[Problemas e tarefas]
(1) Reescreva o trecho do texto sobre a Lei Maria da Penha que vai de "A condenação ocasionou" até "domésticas ou familiares.", inclusive, trocando "multidisciplinar" por "interdisciplinar".
(2) Dê continuidade ao texto sobre a Lei Maria da Penha a partir da última frase apresentada.

[Artigo]
-*-
1. A LEI MARIA DA PENHA
Durante muitos anos, a violência praticada contra a mulher não era vista como um problema social, mas com a evolução da sociedade, houve a crescente necessidade de reconhecimento da importância dos direitos das mulheres.
Embora existissem medidas legislativas para tal, as mesmas não eram efetivas para coibir a prática de delitos contra as mulheres, até o advento da Lei nº 11.340/06.
A referida lei é popularmente conhecida como Lei Maria da Penha e recebeu esse nome em homenagem à Maria da Penha Maia Fernandes, vítima de recorrentes violências por parte de seu companheiro.
Assim, sem encontrar soluções efetivas por parte do Estado, Maria da Penha denunciou o país à Comissão Interamericana de Direitos Humanos (CIDH) e resultou em uma condenação do Brasil pelo reconhecimento de negligência e omissão frente ao caso de violência doméstica sofrido por ela.
A condenação ocasionou uma revisão das políticas públicas do país em relação à violência contra a mulher e a publicação da Lei nº 11.340/06, culminando em avanço significativo da proteção das mulheres vítimas de violência.
2. ABRANGÊNCIA DA LEI MARIA DA PENHA
A Lei nº 11.340/06 (Lei Maria da Penha) trouxe diversos mecanismos de proteção à mulher e ao combate da violência, principalmente com atuação multidisciplinar para abranger todos os âmbitos afetados pelos delitos cometidos em ambiente doméstico.
Para tanto, importante analisarmos as pessoas protegidas por essa lei e quais os crimes que ela abrange.
2.1 QUEM ESTÁ PROTEGIDO PELA LEI MARIA DA PENHA?
A Lei deixa evidente em seu texto legal a proteção de mulheres que sofrem violência em circunstâncias domésticas ou familiares.
O que poucas pessoas sabem é que a aplicação da Lei 11.340/06 não se restringe à esposa ou companheira em coabitação, mas abrange qualquer integrante do sexo feminino, ou do gênero feminino, da unidade doméstica.
-*-
[Extrato de dados]

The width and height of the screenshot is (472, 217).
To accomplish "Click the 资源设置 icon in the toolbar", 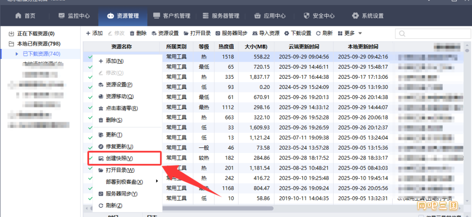I will (154, 33).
-*-
[Respostas em ordem]
(1)
A condenação ocasionou uma revisão das políticas públicas do país em relação à violência contra a mulher e a publicação da Lei nº 11.340/06, culminando em avanço significativo da proteção das mulheres vítimas de violência.
2. ABRANGÊNCIA DA LEI MARIA DA PENHA
A Lei nº 11.340/06 (Lei Maria da Penha) trouxe diversos mecanismos de proteção à mulher e ao combate da violência, principalmente com atuação interdisciplinar para abranger todos os âmbitos afetados pelos delitos cometidos em ambiente doméstico.
Para tanto, importante analisarmos as pessoas protegidas por essa lei e quais os crimes que ela abrange.
2.1 QUEM ESTÁ PROTEGIDO PELA LEI MARIA DA PENHA?
A Lei deixa evidente em seu texto legal a proteção de mulheres que sofrem violência em circunstâncias domésticas ou familiares.

(2)
Além disso, não se exige que a relação de afeto seja contemporânea à prática da violência, mas que a motivação para o delito esteja relacionada a ela. Por exemplo, o ex-namorado que praticar violência contra a ex-namorada por não aceitar o fim do relacionamento, mesmo após meses ou anos de término, será indiciado pela prática de violência contra a mulher no âmbito da Lei Maria da Penha, pois a motivação foi o relacionamento amoroso que existiu entre eles.
Destaca-se, ainda, que não é exigida relação amorosa entre as partes, envolvendo quaisquer indivíduos que possuam vínculo de afeto ou familiar.
Dessa forma, vê-se que a Lei Maria da Penha protege todas as pessoas do sexo ou gênero feminino, que sofrem violência dentro do contexto de uma unidade doméstica e familiar, em decorrência da situação de vulnerabilidade da vítima em relação ao agressor.
2.2 QUAIS OS CRIMES QUE A LEI ABRANGE?
A Lei 11.340/06 (Lei Maria da Penha) não determina sua aplicação pelos crimes em si, mas pela situação fática em que os delitos do Código Penal são praticados.
Dessa forma, em seu artigo 5º, consta que a violência contra a mulher cometida no âmbito doméstico, familiar ou nas relações íntimas de afeto são abrangidas pela Lei Maria da Penha, evidenciando a possibilidade de aplicação para casos em que o relacionamento já terminou, mas o crime foi cometido em decorrência da relação de afeto existente entre as partes.
O fator que condiciona a incidência ou não da Lei Maria da Penha ao crime não é a natureza deste, mas a situação fática em que foi praticado – motivação inserida no âmbito familiar.
Entretanto, no que consiste a unidade familiar? O Magistrado Guilherme de Souza Nucci conceitua “unidade doméstica” como “o local onde há o convívio permanente de pessoas, em típico ambiente familiar, vale dizer, como se família fosse, embora não haja necessidade de existência de vínculo familiar, natural ou civil.”
Ou seja, não se exige vínculo sanguíneo ou relação amorosa para a incidência da referida lei.
O único crime previsto na Lei Maria da Penha versa sobre o descumprimento de medida protetiva de urgência, previsto no artigo 24-A, determinando a aplicação de pena de detenção de 03 (três) meses a 02 (dois) anos.
Dessa forma, temos que a lei abrange todos os crimes praticados em um contexto doméstico e familiar, cuja motivação tenha se originado por essa relação, independente da espécie/natureza do crime.
3. AS DIFERENTES FORMAS DE VIOLÊNCIA DOMÉSTICA
Diferente do que todos imaginam, a violência doméstica pode compreender mais espécies além da física.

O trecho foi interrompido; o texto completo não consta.